COVID-19 Modeling Projects

Coronavirus 

Here's a collection of COVID-19 related modeling resources

I helped to develop CalCAT, a tool used by the State of California to compare different modeling forecasts.

COVID testing in schools

This analysis, done with colleagues at the CA Dept of Public Health and researchers at UCSF, examines risk tradeoffs in schools for different testing policies. This was done in Spring / Summer 2021, with a view to safely reopening schools in the 2021-2022 school year.

Health equity paper

I am coauthor of this academic paper which analyzes racial / ethnic disparities in California for COVID risk exposure, testing and case rates

Comprehensive list of COVID-10 modeling efforts

I've collected a list summarizing different modeling groups doing COVID forecasting and growth estimation.

Early days of the State of California's modeling efforts

Here is an article about the early days of California's COVID modeling effort. I joined this team about a month later, but the article captures the feeling of those early days, and the collection of people volunteers and epidemiologists from the tech industry, academia and public health to come together and generate good forecasts.

Ryan McCorvie on COVID modeling

Here is an article where I discuss aspects of COVID-19 modeling. Here is another link.

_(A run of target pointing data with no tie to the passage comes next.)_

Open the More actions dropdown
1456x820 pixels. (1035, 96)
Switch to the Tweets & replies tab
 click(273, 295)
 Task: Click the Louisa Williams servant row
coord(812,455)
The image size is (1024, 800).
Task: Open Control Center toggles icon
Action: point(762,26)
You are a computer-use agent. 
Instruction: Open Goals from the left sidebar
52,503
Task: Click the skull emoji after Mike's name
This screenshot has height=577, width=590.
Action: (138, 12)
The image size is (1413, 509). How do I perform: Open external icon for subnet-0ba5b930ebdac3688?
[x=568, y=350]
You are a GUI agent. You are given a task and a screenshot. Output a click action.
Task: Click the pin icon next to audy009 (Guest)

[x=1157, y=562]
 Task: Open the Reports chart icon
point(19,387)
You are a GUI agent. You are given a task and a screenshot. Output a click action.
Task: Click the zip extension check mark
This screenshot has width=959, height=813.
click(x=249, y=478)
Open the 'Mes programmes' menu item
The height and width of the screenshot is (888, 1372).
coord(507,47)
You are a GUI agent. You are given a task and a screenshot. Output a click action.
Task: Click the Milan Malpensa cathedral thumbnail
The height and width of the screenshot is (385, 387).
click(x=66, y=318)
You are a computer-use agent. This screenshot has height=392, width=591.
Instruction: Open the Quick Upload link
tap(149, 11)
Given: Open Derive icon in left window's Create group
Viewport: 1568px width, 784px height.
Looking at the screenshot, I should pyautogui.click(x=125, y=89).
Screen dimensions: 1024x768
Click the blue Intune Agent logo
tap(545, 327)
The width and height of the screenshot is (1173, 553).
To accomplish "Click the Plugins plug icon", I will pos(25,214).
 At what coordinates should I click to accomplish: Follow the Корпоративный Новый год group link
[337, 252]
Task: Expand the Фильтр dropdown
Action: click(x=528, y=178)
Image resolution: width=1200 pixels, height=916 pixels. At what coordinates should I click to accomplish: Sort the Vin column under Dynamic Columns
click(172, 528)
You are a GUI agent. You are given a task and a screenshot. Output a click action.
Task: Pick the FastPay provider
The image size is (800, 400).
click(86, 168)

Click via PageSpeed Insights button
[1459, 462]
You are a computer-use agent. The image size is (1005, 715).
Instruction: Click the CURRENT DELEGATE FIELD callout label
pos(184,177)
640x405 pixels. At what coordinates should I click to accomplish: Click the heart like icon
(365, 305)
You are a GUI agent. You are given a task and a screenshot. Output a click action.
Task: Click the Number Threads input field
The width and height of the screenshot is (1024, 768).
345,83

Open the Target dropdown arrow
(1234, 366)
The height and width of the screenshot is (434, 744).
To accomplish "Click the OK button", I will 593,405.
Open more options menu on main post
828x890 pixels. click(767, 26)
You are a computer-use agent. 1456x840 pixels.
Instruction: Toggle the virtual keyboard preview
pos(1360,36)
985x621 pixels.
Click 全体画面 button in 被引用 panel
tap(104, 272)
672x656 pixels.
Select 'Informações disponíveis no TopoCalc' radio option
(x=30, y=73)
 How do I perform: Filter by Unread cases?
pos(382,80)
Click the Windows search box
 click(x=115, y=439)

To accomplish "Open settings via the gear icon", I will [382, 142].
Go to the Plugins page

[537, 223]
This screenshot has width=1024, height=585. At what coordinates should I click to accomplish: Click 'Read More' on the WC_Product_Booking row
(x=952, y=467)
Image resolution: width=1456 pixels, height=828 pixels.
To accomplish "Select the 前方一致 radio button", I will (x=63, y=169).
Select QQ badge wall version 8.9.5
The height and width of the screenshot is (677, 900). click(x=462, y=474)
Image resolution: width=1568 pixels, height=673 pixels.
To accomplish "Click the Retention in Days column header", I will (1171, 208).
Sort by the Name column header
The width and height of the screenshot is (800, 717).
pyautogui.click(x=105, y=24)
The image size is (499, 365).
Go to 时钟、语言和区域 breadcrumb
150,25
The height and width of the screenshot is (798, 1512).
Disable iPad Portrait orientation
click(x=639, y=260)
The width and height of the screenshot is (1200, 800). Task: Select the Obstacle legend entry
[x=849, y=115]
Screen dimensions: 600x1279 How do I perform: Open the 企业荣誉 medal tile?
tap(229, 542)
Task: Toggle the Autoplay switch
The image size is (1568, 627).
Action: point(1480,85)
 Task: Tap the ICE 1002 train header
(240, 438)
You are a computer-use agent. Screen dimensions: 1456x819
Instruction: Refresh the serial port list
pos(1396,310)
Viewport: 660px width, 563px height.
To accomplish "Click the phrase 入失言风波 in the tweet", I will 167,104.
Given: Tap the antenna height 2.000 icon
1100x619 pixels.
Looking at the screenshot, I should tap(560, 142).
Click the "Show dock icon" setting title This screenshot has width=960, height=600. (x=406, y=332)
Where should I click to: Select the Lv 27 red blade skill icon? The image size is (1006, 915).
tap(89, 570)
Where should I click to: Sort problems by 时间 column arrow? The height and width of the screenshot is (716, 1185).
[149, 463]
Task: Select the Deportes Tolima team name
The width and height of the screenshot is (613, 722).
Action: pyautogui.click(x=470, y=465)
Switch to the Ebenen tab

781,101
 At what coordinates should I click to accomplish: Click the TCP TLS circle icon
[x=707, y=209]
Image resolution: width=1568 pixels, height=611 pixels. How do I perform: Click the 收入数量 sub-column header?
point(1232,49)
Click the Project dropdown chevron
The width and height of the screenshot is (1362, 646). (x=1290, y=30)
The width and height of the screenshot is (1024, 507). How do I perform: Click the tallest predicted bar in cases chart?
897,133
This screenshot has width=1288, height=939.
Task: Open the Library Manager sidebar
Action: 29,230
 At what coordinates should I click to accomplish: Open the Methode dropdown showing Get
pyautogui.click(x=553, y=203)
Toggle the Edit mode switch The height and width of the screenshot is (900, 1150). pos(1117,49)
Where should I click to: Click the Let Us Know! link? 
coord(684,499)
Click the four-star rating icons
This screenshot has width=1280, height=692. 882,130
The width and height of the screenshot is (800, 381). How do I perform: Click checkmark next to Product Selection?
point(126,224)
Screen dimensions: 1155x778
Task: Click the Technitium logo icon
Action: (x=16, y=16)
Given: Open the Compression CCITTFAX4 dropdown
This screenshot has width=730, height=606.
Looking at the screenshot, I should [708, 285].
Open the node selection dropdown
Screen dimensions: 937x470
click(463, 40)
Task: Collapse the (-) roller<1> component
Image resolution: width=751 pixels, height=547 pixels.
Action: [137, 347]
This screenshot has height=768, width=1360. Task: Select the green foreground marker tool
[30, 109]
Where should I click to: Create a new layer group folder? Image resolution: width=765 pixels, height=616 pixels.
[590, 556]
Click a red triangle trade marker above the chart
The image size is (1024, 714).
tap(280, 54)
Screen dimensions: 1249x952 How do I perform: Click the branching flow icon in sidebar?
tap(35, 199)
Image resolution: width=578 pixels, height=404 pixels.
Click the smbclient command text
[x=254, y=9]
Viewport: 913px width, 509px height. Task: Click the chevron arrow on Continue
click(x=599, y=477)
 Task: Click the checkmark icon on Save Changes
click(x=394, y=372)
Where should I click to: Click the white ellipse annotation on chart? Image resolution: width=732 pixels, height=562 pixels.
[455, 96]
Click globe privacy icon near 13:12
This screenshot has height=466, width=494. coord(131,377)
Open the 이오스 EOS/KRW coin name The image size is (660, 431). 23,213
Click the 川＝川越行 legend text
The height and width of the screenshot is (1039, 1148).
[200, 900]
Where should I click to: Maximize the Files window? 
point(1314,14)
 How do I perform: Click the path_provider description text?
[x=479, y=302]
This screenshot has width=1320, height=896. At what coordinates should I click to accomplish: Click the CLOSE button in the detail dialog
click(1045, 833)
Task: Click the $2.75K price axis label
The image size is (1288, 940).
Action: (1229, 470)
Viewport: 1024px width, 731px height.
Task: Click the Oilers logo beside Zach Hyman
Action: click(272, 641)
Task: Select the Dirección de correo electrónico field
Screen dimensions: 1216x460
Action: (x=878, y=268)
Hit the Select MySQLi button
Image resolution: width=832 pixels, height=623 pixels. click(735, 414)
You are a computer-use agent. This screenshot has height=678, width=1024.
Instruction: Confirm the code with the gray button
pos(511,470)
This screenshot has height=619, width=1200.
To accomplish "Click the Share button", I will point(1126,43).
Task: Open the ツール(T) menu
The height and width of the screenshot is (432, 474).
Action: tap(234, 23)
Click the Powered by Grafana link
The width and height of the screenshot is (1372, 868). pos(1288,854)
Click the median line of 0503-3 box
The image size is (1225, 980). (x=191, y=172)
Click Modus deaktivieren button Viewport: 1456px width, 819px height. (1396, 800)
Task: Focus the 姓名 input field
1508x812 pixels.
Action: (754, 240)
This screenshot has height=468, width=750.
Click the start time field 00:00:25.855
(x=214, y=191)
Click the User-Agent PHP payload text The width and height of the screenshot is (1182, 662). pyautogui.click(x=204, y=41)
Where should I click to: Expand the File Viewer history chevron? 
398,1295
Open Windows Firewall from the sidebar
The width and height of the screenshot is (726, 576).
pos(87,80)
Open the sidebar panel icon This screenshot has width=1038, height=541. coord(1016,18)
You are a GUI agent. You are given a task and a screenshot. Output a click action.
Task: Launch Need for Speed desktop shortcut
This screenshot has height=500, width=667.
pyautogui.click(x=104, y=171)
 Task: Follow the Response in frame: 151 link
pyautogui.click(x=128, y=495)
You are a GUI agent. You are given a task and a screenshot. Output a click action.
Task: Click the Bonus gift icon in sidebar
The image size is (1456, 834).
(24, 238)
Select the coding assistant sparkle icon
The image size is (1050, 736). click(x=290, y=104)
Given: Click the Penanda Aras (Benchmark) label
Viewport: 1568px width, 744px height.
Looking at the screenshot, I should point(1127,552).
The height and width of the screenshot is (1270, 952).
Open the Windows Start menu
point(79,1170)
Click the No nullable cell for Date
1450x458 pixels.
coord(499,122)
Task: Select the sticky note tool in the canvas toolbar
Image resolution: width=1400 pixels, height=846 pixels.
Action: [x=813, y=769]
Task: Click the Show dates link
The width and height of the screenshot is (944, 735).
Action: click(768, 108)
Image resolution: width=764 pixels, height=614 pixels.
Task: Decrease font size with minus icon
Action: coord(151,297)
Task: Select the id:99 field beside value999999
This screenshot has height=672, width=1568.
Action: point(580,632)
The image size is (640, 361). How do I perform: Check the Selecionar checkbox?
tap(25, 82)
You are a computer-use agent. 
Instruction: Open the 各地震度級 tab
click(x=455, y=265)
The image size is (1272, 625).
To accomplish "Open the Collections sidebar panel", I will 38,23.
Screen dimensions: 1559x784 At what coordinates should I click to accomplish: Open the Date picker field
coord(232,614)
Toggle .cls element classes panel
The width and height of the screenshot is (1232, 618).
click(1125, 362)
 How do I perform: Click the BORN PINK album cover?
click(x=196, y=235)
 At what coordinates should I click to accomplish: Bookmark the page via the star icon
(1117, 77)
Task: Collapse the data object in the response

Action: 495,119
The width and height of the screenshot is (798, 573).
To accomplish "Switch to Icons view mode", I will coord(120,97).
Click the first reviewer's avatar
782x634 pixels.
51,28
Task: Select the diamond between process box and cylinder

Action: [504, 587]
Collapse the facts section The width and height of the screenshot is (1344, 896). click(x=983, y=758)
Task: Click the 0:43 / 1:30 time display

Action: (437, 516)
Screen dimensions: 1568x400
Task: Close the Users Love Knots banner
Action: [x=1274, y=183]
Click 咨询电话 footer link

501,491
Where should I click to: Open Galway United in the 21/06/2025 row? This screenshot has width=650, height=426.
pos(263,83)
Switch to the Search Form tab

Here is a local copy of the article.

Contact tracing model

This paper describes a simple model for contact tracing. It turns out that for reasonable assumptions about the infection rate and the percentage of asymptomatic / hard to detect cases, contact tracing has a low probability of successfully stopping the spread by itself. Another paper (not by me) along these lines but with much more detail is here and it concludes that “test-trace-isolate programs can contribute substantially to reducing R, exceptional performance across all metrics is needed to bring R below one through test-trace-isolate alone.”

Growth rate modeling

During the early days of the outbreak, I ran a few regressions to forecast growth in cases and deaths. This is one is simple exponential growth against time, and this adds a quadratic term so cumulative incidence is approximately in the shape of the error function.